■ **Task**:
With pictures removed, the data below should be returned exactly.

⟨

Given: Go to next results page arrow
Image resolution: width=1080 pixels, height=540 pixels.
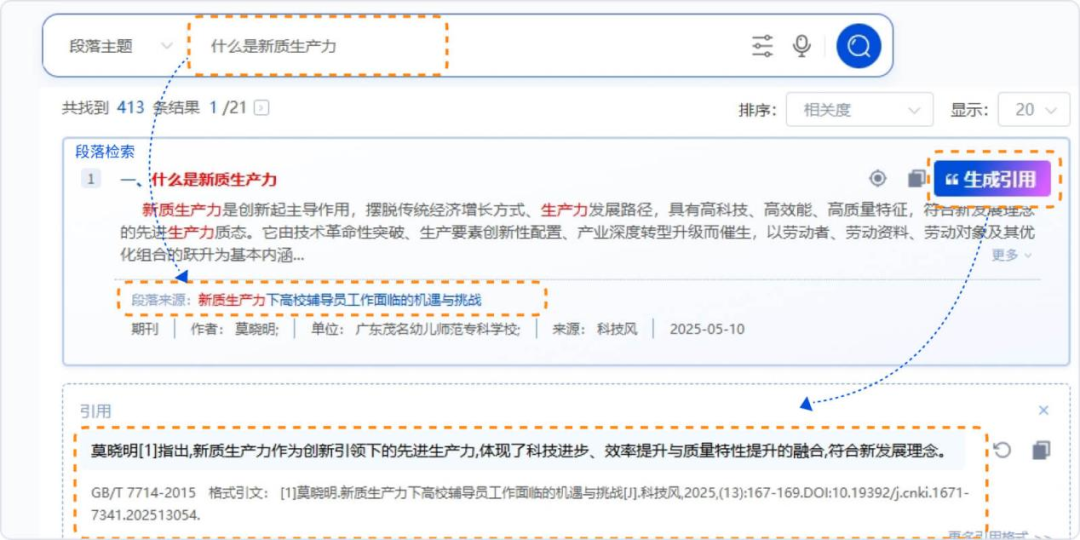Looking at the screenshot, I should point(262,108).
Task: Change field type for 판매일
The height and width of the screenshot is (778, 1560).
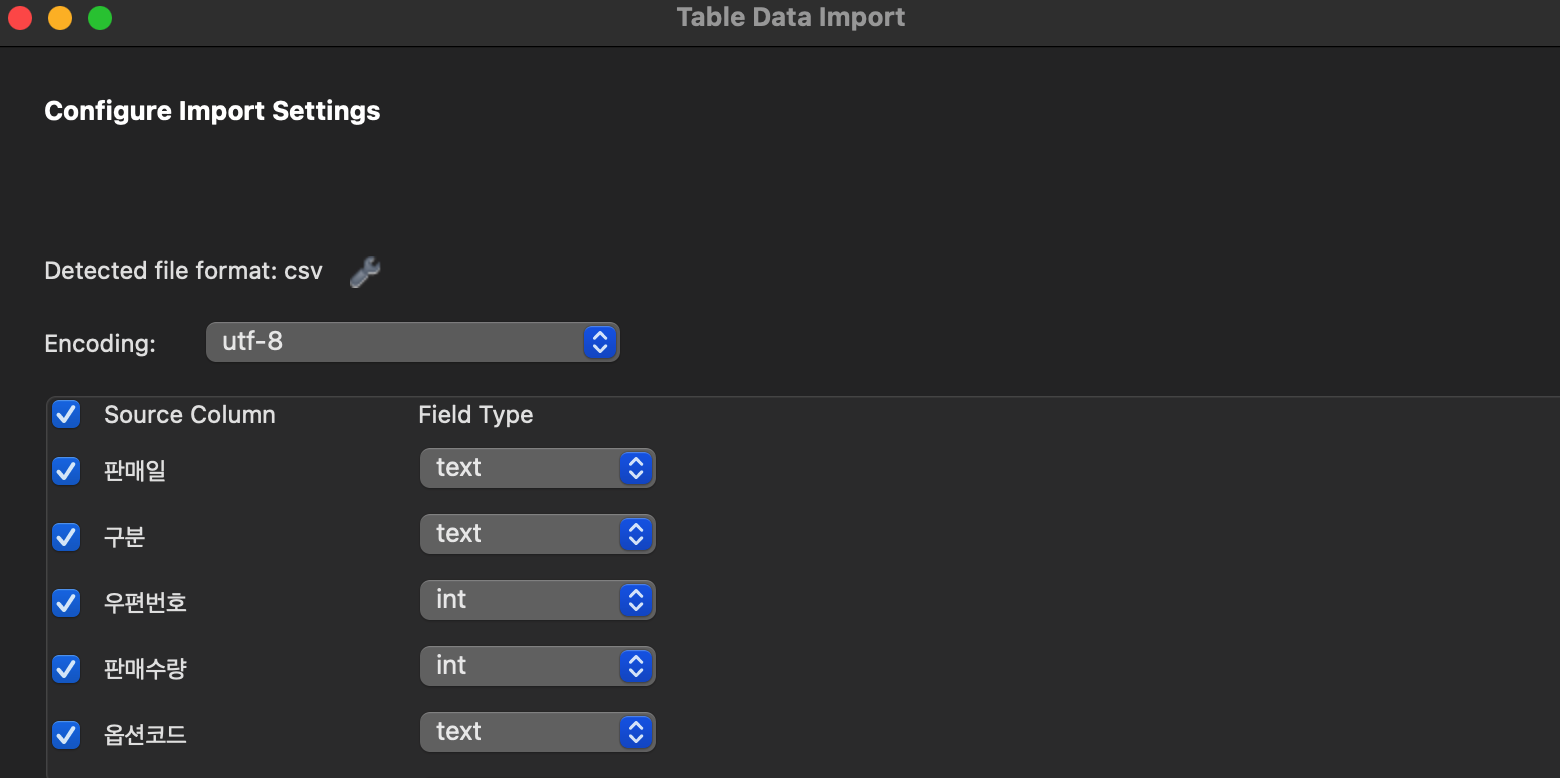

⟩

■ **Response to this task**:
Given: Go to next results page arrow
Image resolution: width=1080 pixels, height=540 pixels.
Looking at the screenshot, I should point(262,108).
Task: Change field type for 판매일
The height and width of the screenshot is (778, 1560).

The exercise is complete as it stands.